- Prompt -
When you write out the entries, keep every line exactly as it appears.

- Given entries -
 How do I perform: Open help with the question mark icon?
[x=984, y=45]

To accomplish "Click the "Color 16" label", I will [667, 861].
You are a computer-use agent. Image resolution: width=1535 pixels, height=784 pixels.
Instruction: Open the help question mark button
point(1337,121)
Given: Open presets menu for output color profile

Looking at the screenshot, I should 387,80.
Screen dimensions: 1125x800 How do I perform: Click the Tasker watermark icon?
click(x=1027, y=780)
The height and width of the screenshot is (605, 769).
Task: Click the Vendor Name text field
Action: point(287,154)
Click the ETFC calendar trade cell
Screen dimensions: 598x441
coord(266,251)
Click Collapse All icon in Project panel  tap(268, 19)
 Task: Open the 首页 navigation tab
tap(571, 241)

- Task solution -
 How do I perform: Open help with the question mark icon?
[x=984, y=45]

To accomplish "Click the "Color 16" label", I will [667, 861].
You are a computer-use agent. Image resolution: width=1535 pixels, height=784 pixels.
Instruction: Open the help question mark button
point(1337,121)
Given: Open presets menu for output color profile

Looking at the screenshot, I should 387,80.
Screen dimensions: 1125x800 How do I perform: Click the Tasker watermark icon?
click(x=1027, y=780)
The height and width of the screenshot is (605, 769).
Task: Click the Vendor Name text field
Action: point(287,154)
Click the ETFC calendar trade cell
Screen dimensions: 598x441
coord(266,251)
Click Collapse All icon in Project panel  tap(268, 19)
 Task: Open the 首页 navigation tab
tap(571, 241)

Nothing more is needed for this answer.